**THE TASK**. From the line that contains "325x326 pixels. Task: Expand" through the end of the records below, write out each line exactly as it appears, but not the pictures.

**Dataset entries**.
================================

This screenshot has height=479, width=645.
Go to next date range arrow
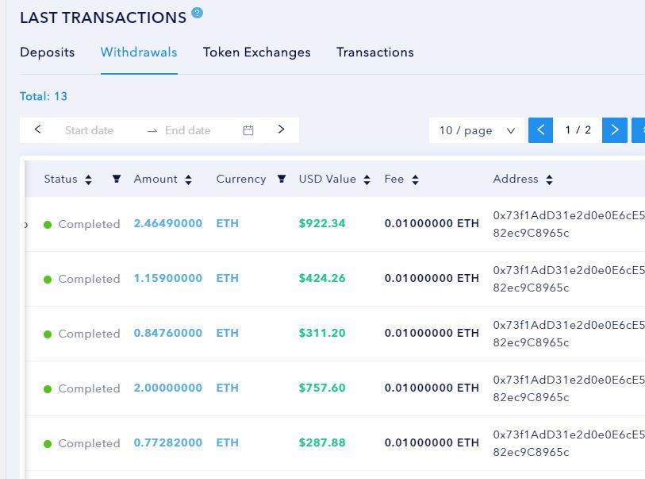(x=281, y=129)
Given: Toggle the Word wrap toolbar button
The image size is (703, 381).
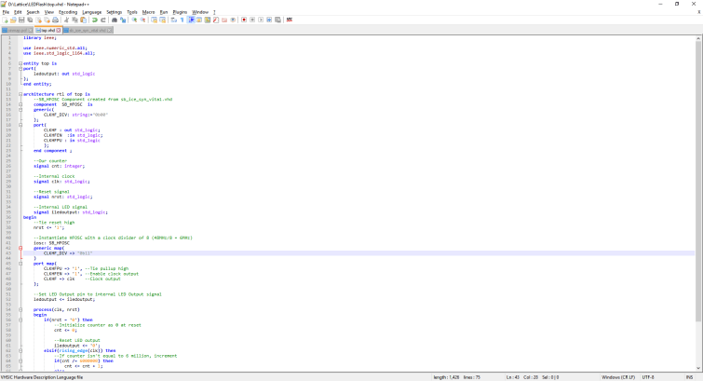Looking at the screenshot, I should tap(172, 20).
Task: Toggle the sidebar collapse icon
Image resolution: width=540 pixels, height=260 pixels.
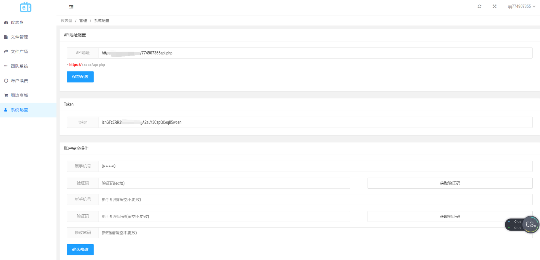Action: coord(71,7)
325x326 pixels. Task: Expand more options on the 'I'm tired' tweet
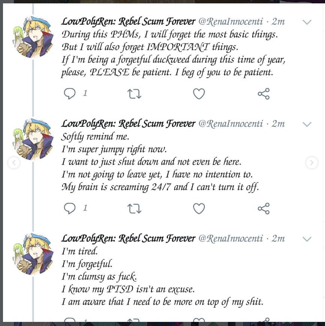click(x=307, y=239)
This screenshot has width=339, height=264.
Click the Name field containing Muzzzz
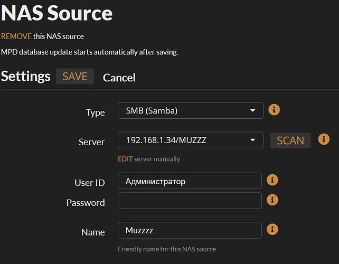coord(190,230)
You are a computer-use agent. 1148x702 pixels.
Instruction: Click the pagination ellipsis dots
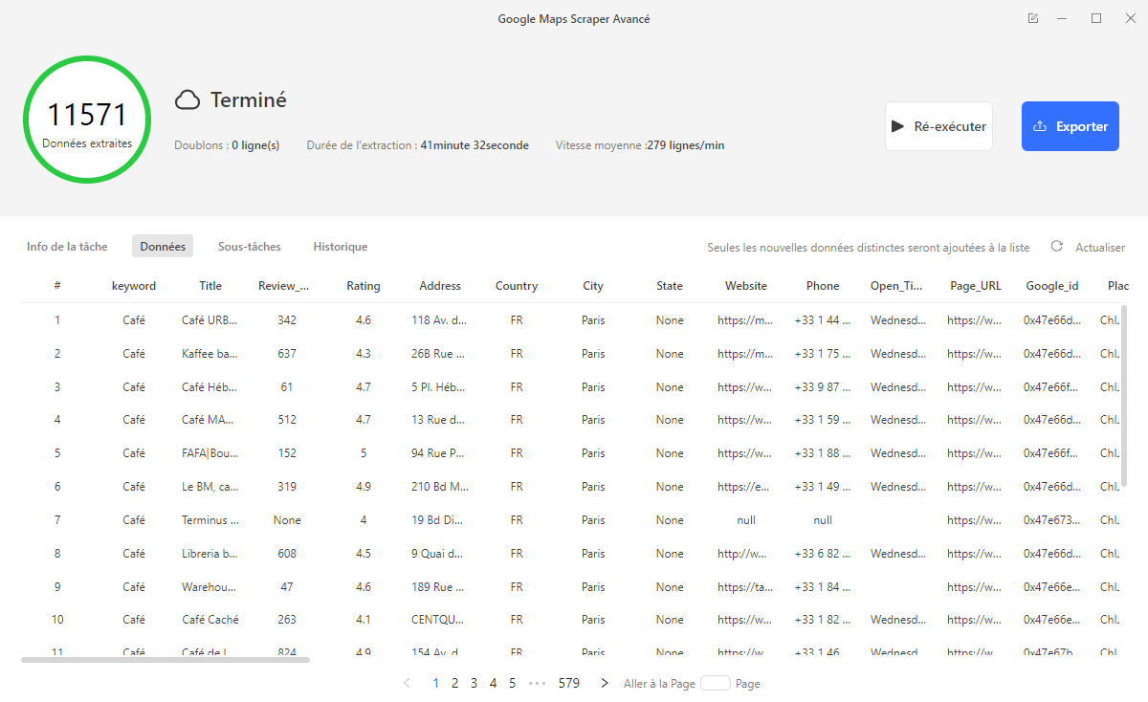537,683
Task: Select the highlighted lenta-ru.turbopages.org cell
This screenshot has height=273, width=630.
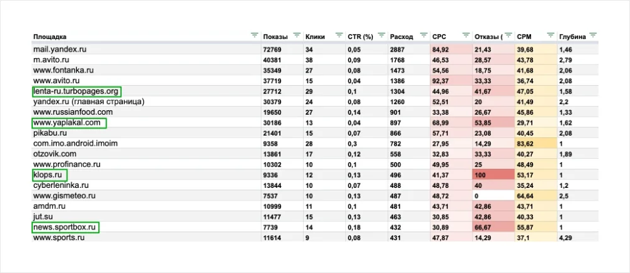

================================

**FINAL ANSWER**.
325x326 pixels. Task: Expand more options on the 'I'm tired' tweet
click(x=307, y=239)
This screenshot has width=339, height=264.
Click the Name field containing Muzzzz
coord(190,230)
You are a computer-use agent. 1148x702 pixels.
Instruction: Click the pagination ellipsis dots
537,683
Task: Select the highlighted lenta-ru.turbopages.org cell
This screenshot has height=273, width=630.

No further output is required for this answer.